Whenever a line in the entries below includes the string "Open", count that line. Report the total alone.

### Task material
= Beginning of Section =
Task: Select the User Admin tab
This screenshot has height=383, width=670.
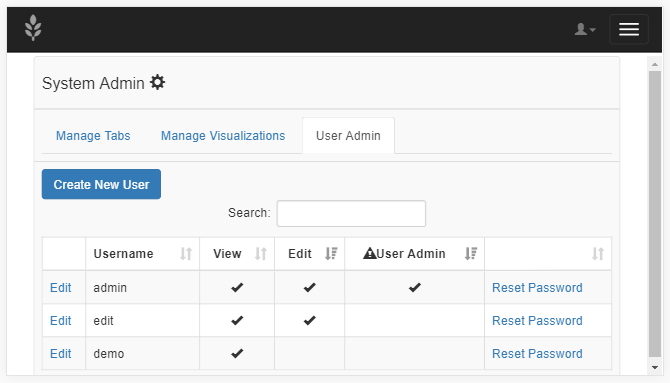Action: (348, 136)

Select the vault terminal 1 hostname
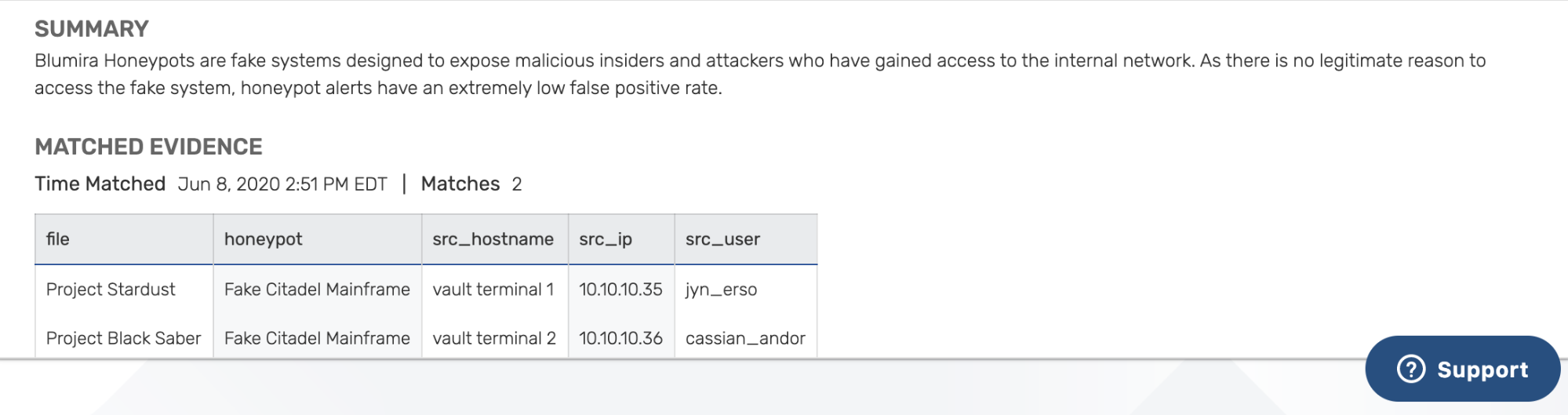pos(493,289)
= End of Section =
= Beginning of Section =
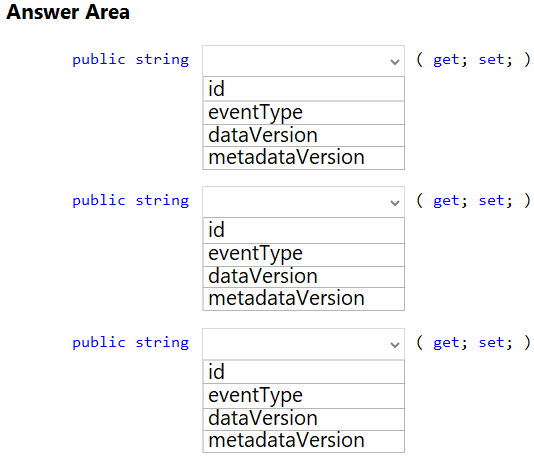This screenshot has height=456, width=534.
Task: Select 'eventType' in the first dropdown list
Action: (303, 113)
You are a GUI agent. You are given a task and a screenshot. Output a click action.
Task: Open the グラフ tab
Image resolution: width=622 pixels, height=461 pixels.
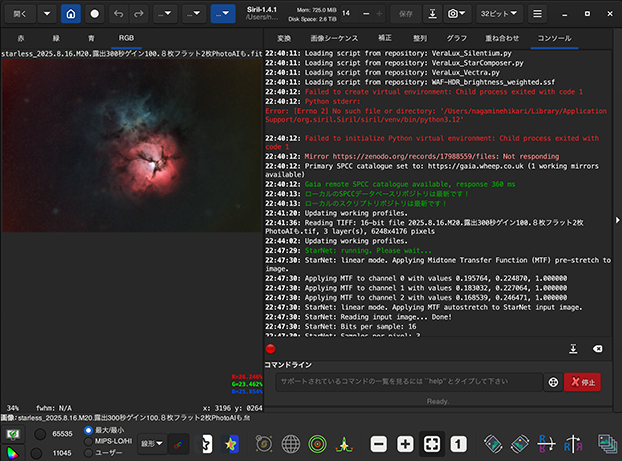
= End of Section =
= Beginning of Section =
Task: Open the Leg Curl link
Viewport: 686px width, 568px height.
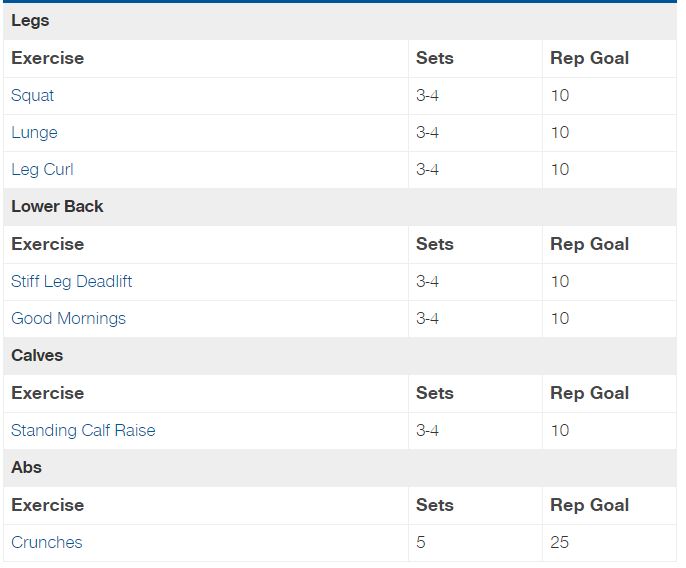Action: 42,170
= End of Section =
### Task output
2